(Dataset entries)
Segment Open
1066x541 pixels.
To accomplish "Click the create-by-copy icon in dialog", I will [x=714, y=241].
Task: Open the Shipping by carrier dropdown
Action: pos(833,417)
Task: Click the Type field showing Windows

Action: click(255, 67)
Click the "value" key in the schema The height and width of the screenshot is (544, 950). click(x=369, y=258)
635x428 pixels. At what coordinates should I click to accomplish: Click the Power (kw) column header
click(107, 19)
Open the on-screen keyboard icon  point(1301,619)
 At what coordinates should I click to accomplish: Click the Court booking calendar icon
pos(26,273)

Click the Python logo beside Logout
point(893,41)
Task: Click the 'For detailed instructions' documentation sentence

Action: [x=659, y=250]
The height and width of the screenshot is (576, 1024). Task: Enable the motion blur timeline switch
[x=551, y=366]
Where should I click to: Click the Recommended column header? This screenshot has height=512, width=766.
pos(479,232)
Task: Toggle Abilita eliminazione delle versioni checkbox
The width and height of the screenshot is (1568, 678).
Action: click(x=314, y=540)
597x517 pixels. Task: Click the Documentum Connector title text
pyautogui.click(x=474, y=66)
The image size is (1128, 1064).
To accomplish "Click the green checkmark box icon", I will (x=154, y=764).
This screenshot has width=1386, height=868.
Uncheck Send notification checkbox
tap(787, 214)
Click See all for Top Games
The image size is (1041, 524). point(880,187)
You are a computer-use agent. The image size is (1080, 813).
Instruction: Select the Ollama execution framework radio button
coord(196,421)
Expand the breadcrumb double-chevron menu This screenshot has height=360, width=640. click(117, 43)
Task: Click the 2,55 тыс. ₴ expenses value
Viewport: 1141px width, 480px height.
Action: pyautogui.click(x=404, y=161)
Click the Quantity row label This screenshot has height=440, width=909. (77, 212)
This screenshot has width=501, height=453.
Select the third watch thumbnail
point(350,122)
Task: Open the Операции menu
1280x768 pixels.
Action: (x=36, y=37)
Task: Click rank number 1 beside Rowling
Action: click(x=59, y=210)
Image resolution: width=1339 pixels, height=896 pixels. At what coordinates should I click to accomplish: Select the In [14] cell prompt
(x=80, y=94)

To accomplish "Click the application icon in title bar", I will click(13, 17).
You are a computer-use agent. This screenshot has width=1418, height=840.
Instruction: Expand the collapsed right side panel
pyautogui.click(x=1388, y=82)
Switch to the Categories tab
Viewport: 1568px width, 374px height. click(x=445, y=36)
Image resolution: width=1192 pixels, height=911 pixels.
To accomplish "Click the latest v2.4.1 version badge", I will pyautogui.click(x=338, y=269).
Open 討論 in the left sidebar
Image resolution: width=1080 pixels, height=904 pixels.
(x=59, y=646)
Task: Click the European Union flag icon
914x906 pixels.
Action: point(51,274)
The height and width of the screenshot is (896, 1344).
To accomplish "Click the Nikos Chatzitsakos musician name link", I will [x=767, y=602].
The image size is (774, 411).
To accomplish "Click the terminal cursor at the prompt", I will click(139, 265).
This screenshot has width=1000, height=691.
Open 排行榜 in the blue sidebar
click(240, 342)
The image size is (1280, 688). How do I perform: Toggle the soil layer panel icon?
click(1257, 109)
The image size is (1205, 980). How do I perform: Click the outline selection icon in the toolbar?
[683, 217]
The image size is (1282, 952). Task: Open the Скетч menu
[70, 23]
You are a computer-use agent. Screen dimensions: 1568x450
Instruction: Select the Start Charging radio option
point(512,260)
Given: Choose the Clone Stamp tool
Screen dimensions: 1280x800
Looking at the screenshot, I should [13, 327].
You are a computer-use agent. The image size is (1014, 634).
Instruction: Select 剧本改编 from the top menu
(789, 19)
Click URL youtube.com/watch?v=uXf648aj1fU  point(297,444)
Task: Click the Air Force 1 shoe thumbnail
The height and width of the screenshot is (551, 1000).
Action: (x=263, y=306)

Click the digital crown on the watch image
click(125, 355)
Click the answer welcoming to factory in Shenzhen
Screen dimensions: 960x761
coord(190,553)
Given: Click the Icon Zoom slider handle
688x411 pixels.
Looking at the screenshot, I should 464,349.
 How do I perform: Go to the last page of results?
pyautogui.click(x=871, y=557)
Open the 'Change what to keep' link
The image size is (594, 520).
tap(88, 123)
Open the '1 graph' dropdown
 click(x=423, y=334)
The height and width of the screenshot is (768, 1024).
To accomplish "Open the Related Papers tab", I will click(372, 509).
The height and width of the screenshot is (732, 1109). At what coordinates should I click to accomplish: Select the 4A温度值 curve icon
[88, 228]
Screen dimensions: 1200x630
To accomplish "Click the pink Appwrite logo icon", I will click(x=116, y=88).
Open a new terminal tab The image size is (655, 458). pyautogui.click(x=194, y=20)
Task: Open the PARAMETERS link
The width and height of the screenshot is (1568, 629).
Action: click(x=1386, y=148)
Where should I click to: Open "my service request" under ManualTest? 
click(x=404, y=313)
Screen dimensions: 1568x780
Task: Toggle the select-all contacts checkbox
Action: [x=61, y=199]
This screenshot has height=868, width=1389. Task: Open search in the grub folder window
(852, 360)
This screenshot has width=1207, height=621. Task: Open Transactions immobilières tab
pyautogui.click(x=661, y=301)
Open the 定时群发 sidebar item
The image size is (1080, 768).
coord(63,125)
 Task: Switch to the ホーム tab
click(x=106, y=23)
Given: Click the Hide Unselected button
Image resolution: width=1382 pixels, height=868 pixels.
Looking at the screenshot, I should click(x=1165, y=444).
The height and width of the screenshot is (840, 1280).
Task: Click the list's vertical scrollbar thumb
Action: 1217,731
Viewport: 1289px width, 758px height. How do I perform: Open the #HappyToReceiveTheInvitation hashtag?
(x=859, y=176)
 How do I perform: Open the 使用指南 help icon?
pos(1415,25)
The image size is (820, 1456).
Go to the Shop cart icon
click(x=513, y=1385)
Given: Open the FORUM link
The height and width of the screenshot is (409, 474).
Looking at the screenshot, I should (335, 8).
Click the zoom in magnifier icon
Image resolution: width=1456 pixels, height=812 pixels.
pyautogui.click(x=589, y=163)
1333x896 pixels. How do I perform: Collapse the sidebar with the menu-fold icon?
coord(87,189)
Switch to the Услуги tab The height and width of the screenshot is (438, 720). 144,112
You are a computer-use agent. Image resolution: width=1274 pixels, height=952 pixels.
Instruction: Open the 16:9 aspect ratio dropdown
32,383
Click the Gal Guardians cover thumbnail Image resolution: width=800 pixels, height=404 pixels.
Segment Closed
-- Exercise objective --
Top to bottom, set down the entries above word for word.

-- Solved problem --
1066x541 pixels.
To accomplish "Click the create-by-copy icon in dialog", I will [x=714, y=241].
Task: Open the Shipping by carrier dropdown
Action: pos(833,417)
Task: Click the Type field showing Windows

Action: click(255, 67)
Click the "value" key in the schema The height and width of the screenshot is (544, 950). click(x=369, y=258)
635x428 pixels. At what coordinates should I click to accomplish: Click the Power (kw) column header
click(107, 19)
Open the on-screen keyboard icon  point(1301,619)
 At what coordinates should I click to accomplish: Click the Court booking calendar icon
pos(26,273)

Click the Python logo beside Logout
point(893,41)
Task: Click the 'For detailed instructions' documentation sentence

Action: [x=659, y=250]
The height and width of the screenshot is (576, 1024). Task: Enable the motion blur timeline switch
[x=551, y=366]
Where should I click to: Click the Recommended column header? This screenshot has height=512, width=766.
pos(479,232)
Task: Toggle Abilita eliminazione delle versioni checkbox
The width and height of the screenshot is (1568, 678).
Action: click(x=314, y=540)
597x517 pixels. Task: Click the Documentum Connector title text
pyautogui.click(x=474, y=66)
The image size is (1128, 1064).
To accomplish "Click the green checkmark box icon", I will (x=154, y=764).
This screenshot has width=1386, height=868.
Uncheck Send notification checkbox
tap(787, 214)
Click See all for Top Games
The image size is (1041, 524). point(880,187)
You are a computer-use agent. The image size is (1080, 813).
Instruction: Select the Ollama execution framework radio button
coord(196,421)
Expand the breadcrumb double-chevron menu This screenshot has height=360, width=640. click(117, 43)
Task: Click the 2,55 тыс. ₴ expenses value
Viewport: 1141px width, 480px height.
Action: pyautogui.click(x=404, y=161)
Click the Quantity row label This screenshot has height=440, width=909. (77, 212)
This screenshot has width=501, height=453.
Select the third watch thumbnail
point(350,122)
Task: Open the Операции menu
1280x768 pixels.
Action: (x=36, y=37)
Task: Click rank number 1 beside Rowling
Action: click(x=59, y=210)
Image resolution: width=1339 pixels, height=896 pixels. At what coordinates should I click to accomplish: Select the In [14] cell prompt
(x=80, y=94)

To accomplish "Click the application icon in title bar", I will click(13, 17).
You are a computer-use agent. This screenshot has width=1418, height=840.
Instruction: Expand the collapsed right side panel
pyautogui.click(x=1388, y=82)
Switch to the Categories tab
Viewport: 1568px width, 374px height. click(x=445, y=36)
Image resolution: width=1192 pixels, height=911 pixels.
To accomplish "Click the latest v2.4.1 version badge", I will pyautogui.click(x=338, y=269).
Open 討論 in the left sidebar
Image resolution: width=1080 pixels, height=904 pixels.
(x=59, y=646)
Task: Click the European Union flag icon
914x906 pixels.
Action: point(51,274)
The height and width of the screenshot is (896, 1344).
To accomplish "Click the Nikos Chatzitsakos musician name link", I will [x=767, y=602].
The image size is (774, 411).
To accomplish "Click the terminal cursor at the prompt", I will click(139, 265).
This screenshot has width=1000, height=691.
Open 排行榜 in the blue sidebar
click(240, 342)
The image size is (1280, 688). How do I perform: Toggle the soil layer panel icon?
click(1257, 109)
The image size is (1205, 980). How do I perform: Click the outline selection icon in the toolbar?
[683, 217]
The image size is (1282, 952). Task: Open the Скетч menu
[70, 23]
You are a computer-use agent. Screen dimensions: 1568x450
Instruction: Select the Start Charging radio option
point(512,260)
Given: Choose the Clone Stamp tool
Screen dimensions: 1280x800
Looking at the screenshot, I should [13, 327].
You are a computer-use agent. The image size is (1014, 634).
Instruction: Select 剧本改编 from the top menu
(789, 19)
Click URL youtube.com/watch?v=uXf648aj1fU  point(297,444)
Task: Click the Air Force 1 shoe thumbnail
The height and width of the screenshot is (551, 1000).
Action: (x=263, y=306)

Click the digital crown on the watch image
click(125, 355)
Click the answer welcoming to factory in Shenzhen
Screen dimensions: 960x761
coord(190,553)
Given: Click the Icon Zoom slider handle
688x411 pixels.
Looking at the screenshot, I should 464,349.
 How do I perform: Go to the last page of results?
pyautogui.click(x=871, y=557)
Open the 'Change what to keep' link
The image size is (594, 520).
tap(88, 123)
Open the '1 graph' dropdown
 click(x=423, y=334)
The height and width of the screenshot is (768, 1024).
To accomplish "Open the Related Papers tab", I will click(372, 509).
The height and width of the screenshot is (732, 1109). At what coordinates should I click to accomplish: Select the 4A温度值 curve icon
[88, 228]
Screen dimensions: 1200x630
To accomplish "Click the pink Appwrite logo icon", I will click(x=116, y=88).
Open a new terminal tab The image size is (655, 458). pyautogui.click(x=194, y=20)
Task: Open the PARAMETERS link
The width and height of the screenshot is (1568, 629).
Action: click(x=1386, y=148)
Where should I click to: Open "my service request" under ManualTest? 
click(x=404, y=313)
Screen dimensions: 1568x780
Task: Toggle the select-all contacts checkbox
Action: [x=61, y=199]
This screenshot has height=868, width=1389. Task: Open search in the grub folder window
(852, 360)
This screenshot has width=1207, height=621. Task: Open Transactions immobilières tab
pyautogui.click(x=661, y=301)
Open the 定时群发 sidebar item
The image size is (1080, 768).
coord(63,125)
 Task: Switch to the ホーム tab
click(x=106, y=23)
Given: Click the Hide Unselected button
Image resolution: width=1382 pixels, height=868 pixels.
Looking at the screenshot, I should click(x=1165, y=444).
The height and width of the screenshot is (840, 1280).
Task: Click the list's vertical scrollbar thumb
Action: 1217,731
Viewport: 1289px width, 758px height. How do I perform: Open the #HappyToReceiveTheInvitation hashtag?
(x=859, y=176)
 How do I perform: Open the 使用指南 help icon?
pos(1415,25)
The image size is (820, 1456).
Go to the Shop cart icon
click(x=513, y=1385)
Given: Open the FORUM link
The height and width of the screenshot is (409, 474).
Looking at the screenshot, I should (335, 8).
Click the zoom in magnifier icon
Image resolution: width=1456 pixels, height=812 pixels.
pyautogui.click(x=589, y=163)
1333x896 pixels. How do I perform: Collapse the sidebar with the menu-fold icon?
coord(87,189)
Switch to the Услуги tab The height and width of the screenshot is (438, 720). 144,112
You are a computer-use agent. Image resolution: width=1274 pixels, height=952 pixels.
Instruction: Open the 16:9 aspect ratio dropdown
32,383
Click the Gal Guardians cover thumbnail Image resolution: width=800 pixels, height=404 pixels.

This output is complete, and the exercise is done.